Reportage spécialLe Japon à toute vapeur
Dans les wagons, différents types d’hébergement sont disponibles : suite avec salon et chambre, compartiment de luxe, ou compartiment simple. Toutes les voitures passagers sont aménagées en compartiments – il n’y a aucune voiture ouverte avec des rangées de sièges, ce qui différencie Cassiopeia de la plupart des autres trains du monde.
Avec ma compagne, nous disposons d’une suite sur deux niveaux : le salon est à l’étage, l’endroit idéal pour contempler le paysage depuis le fond du canapé confortable. La chambre, qui se trouve au rez-de-chaussée, offre un ample espace pour le repos nocturne de deux adultes. Le compartiment est compact, mais bien assez grand pour inclure tout le confort, y compris une douche, des toilettes et un lavabo à l’étage. Brosses à dents, dentifrice et serviettes de bain sont fournies, ainsi que des vêtements de nuit relax à porter dans l’intimité de notre nouveau nid.
Sitôt les bagages rangés, le train part pour Sapporo, capitale du Hokkaido.
A peine avons-nous pris place sur le canapé que l’on frappe à la porte. C’est la femme de chambre avec des rafraîchissements pour nous souhaiter la bienvenue. Sur son plateau s’alignent une bouteille de vin, une mignonnette de whisky, de la glace, et de l’eau minérale. Elle vient également nous expliquer le mode d’emploi du service de téléphone intérieur ainsi que de la télévision – réception satellite, cela va sans dire. Un peu plus tard, nous inaugurons le téléphone pour commander du café, qui arrive en un clin d’oeil.
En sirotant notre café, nous regardons par la baie vitrée tandis que défile le paysage. A présent, le vacarme urbain est loin derrière nous, et nous roulons en pleine campagne. Le soleil couchant darde ses rayons écarlates. En contemplant le ciel, je comprends enfin ce qu’est la véritable oisiveté : Les trains super-rapide c’est bien beau, si l’on veut arriver le plus vite possible, mais le train de nuit a un attrait bien particulier – tout parle de luxe, de confort, de loisir.
Au wagon-restaurant (exclusivement sur réservation), l’on peut déguster le meilleur de la gastronomie française et de la cuisine japonaise traditionnelle. Il y a aussi une vaste voiture salon, l’endroit parfait où échanger ses récits de voyage avec les autres passagers.

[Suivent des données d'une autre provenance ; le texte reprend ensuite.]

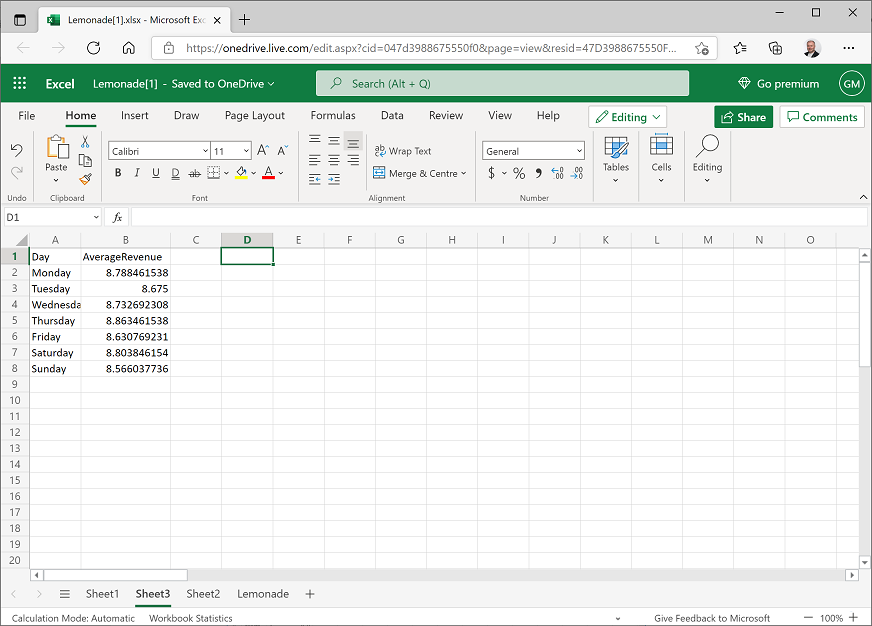Image resolution: width=872 pixels, height=626 pixels.
Task: Toggle italic formatting
Action: pyautogui.click(x=137, y=173)
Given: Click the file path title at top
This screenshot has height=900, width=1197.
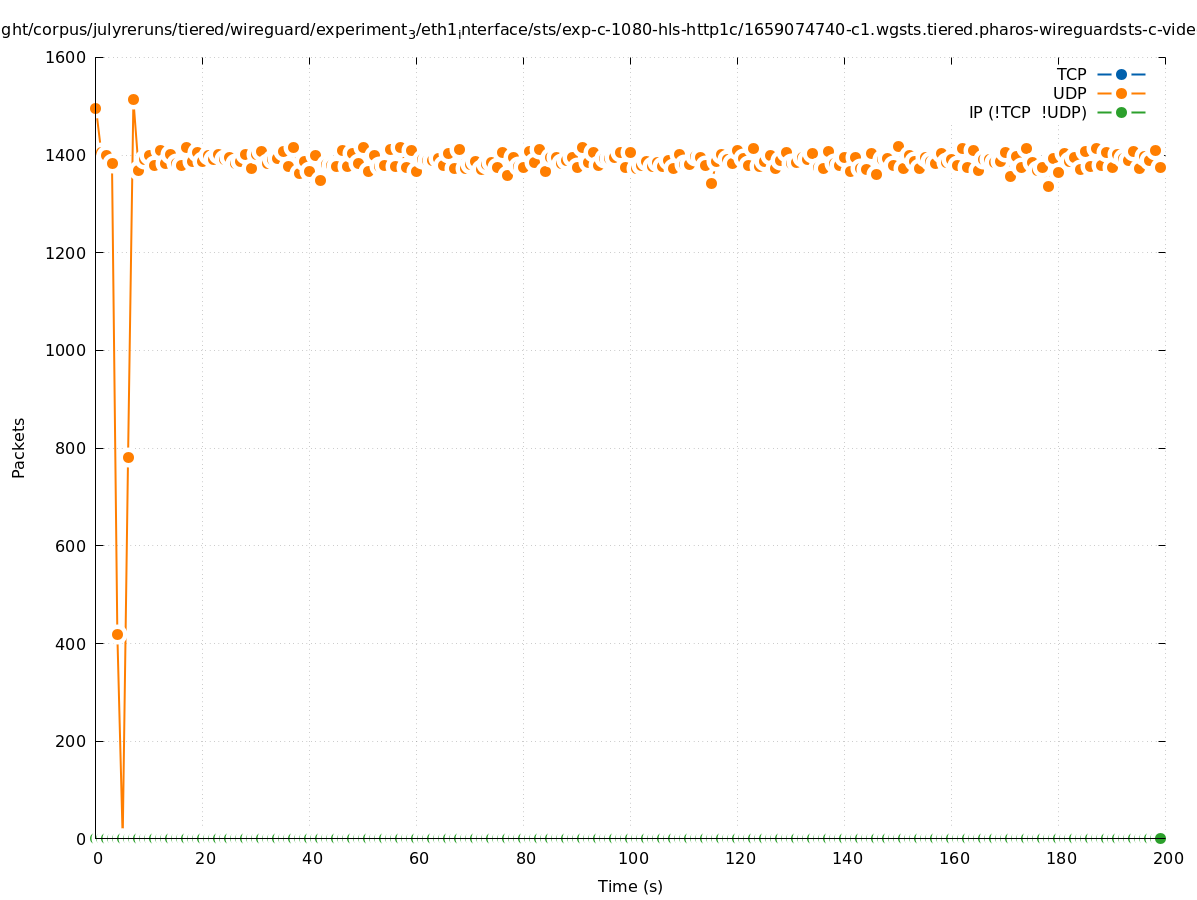Looking at the screenshot, I should [x=598, y=30].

Nous retournons dans notre suite. Je décide de prendre une bonne douche chaude, avant de lire au lit. Mais étrangement, mes yeux n’arrivent pas à rester sur la page, attirés qu’ils sont vers le dehors. Nous traversons une nuit d’encre, éclairée seulement du bref éclat de quelques maisons.

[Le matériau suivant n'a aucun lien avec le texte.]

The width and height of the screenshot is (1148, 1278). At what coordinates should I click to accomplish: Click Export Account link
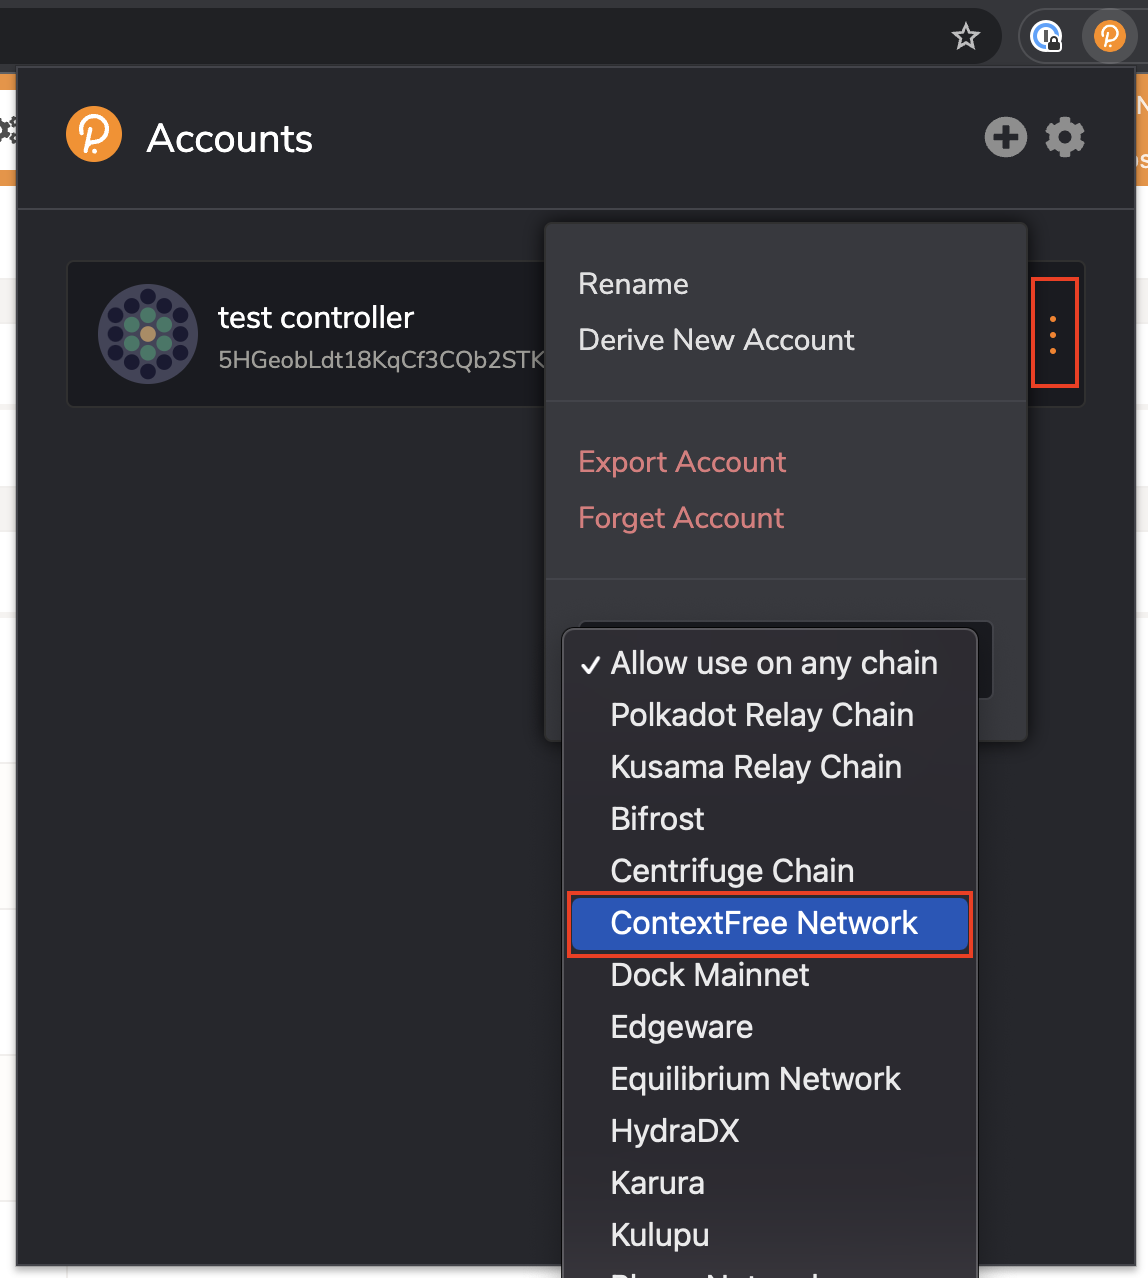click(682, 462)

Je m’allonge, l’esprit vide, avec juste la conscience vague de ces flèches de lumière que nous fuyons à vive allure. C’est comme si elles me parlaient à l’oreille, murmurant : « Maintenant tu le sais : parfois le mieux, c’est de ne rien faire du tout. »
Lorsque j’ouvre à nouveau les yeux, il n’est pas tout à fait cinq heures du matin. J’ouvre les rideaux et la fenêtre entière s’emplit de la vision de la mer, calme et scintillante dans le soleil matinal. Nous longeons la Baie d’Uchiura, dans le sud-ouest du Hokkaido, ce qui signifie que nous avons déjà franchi le Tunnel Seikan, creusé sous la mer entre les deux plus grandes îles du Japon, Honshu et Hokkaido. La lumière est différente ici : « Te voici dans le Grand Nord », semblent chanter les reflets du soleil qui dansent sur la mer.

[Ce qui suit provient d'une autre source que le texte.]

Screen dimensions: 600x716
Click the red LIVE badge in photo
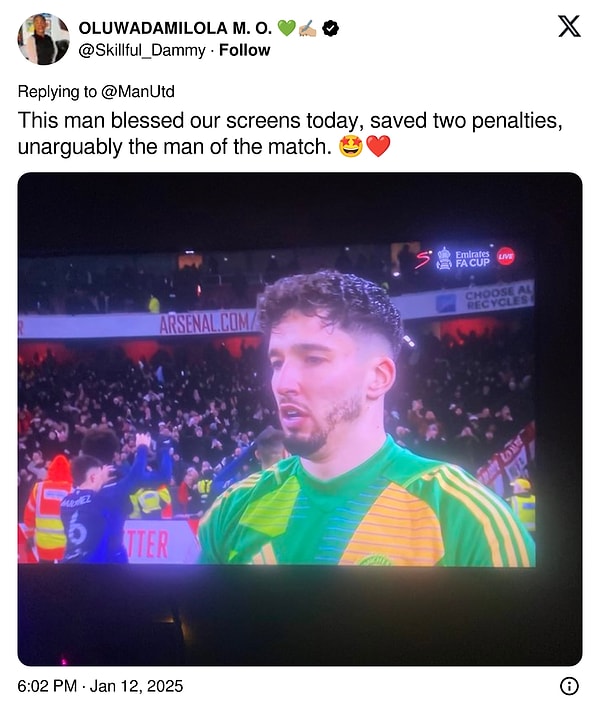point(505,256)

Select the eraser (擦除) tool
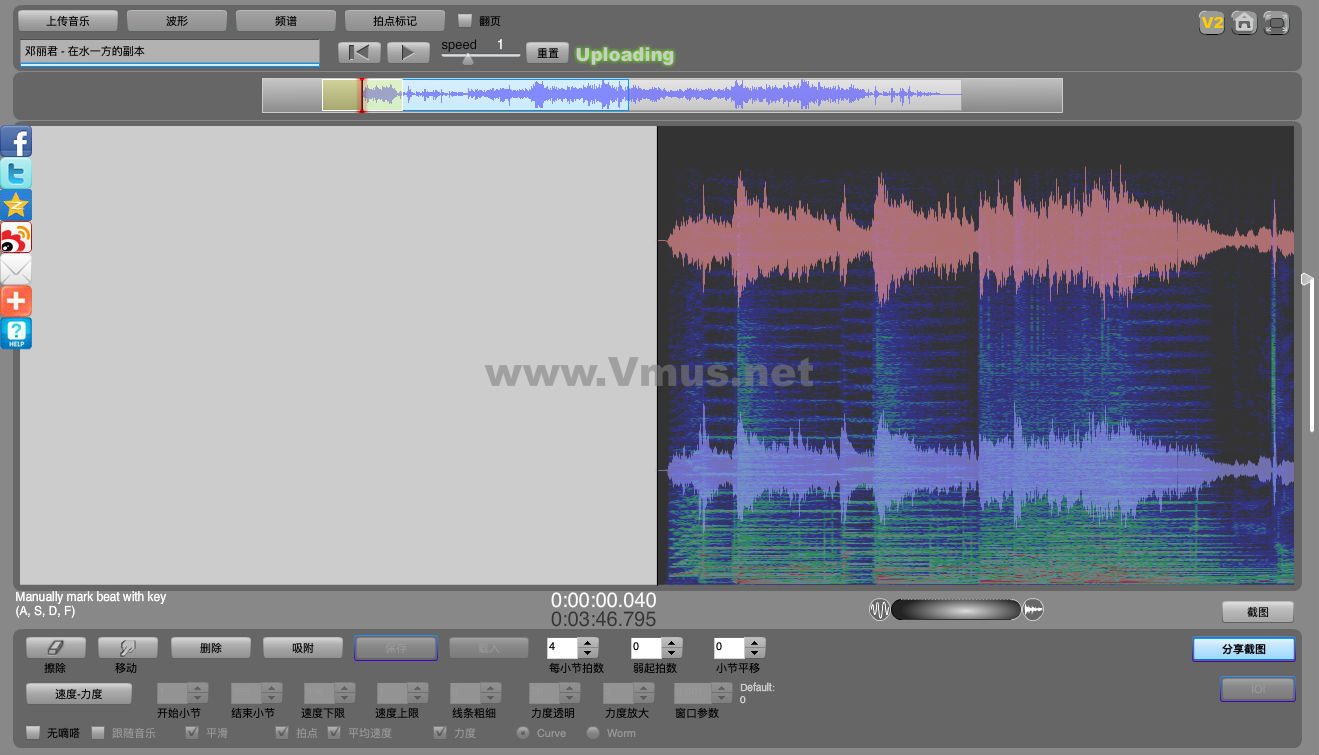pyautogui.click(x=56, y=648)
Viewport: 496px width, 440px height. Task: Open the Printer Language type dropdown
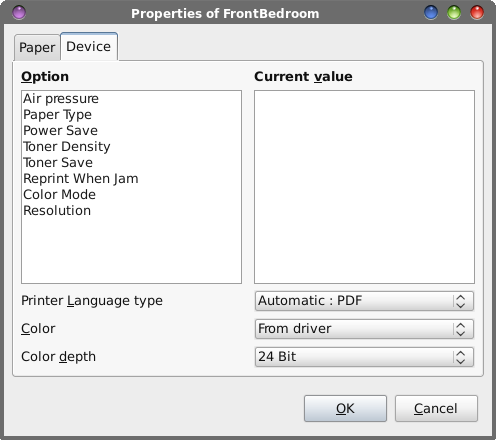click(x=364, y=301)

D’après l’horaire, il reste encore plus de trois heures de voyage avant d’arriver à destination, la Gare de Sapporo. Une fois sur place, nous nous rendrons à l’aéroport de Chitose et prendrons le vol de retour pour Tokyo, sans prendre le temps de faire escale. Notre périple n’avait qu’un but – voyager en train !
Voici la femme de chambre qui apporte le café matinal, et cette information : « Certains passagers voyageant dans ce train ont l’intention de retourner à Ueno aujourd’hui même par le Cassiopeia. » Pour certains, Cassiopeia c’est le loisir pour le loisir !
La voiture-salon, en queue de convoi : de confortables canapés pour s’enivrer du paysage qui défile tout en sirotant bières ou vins.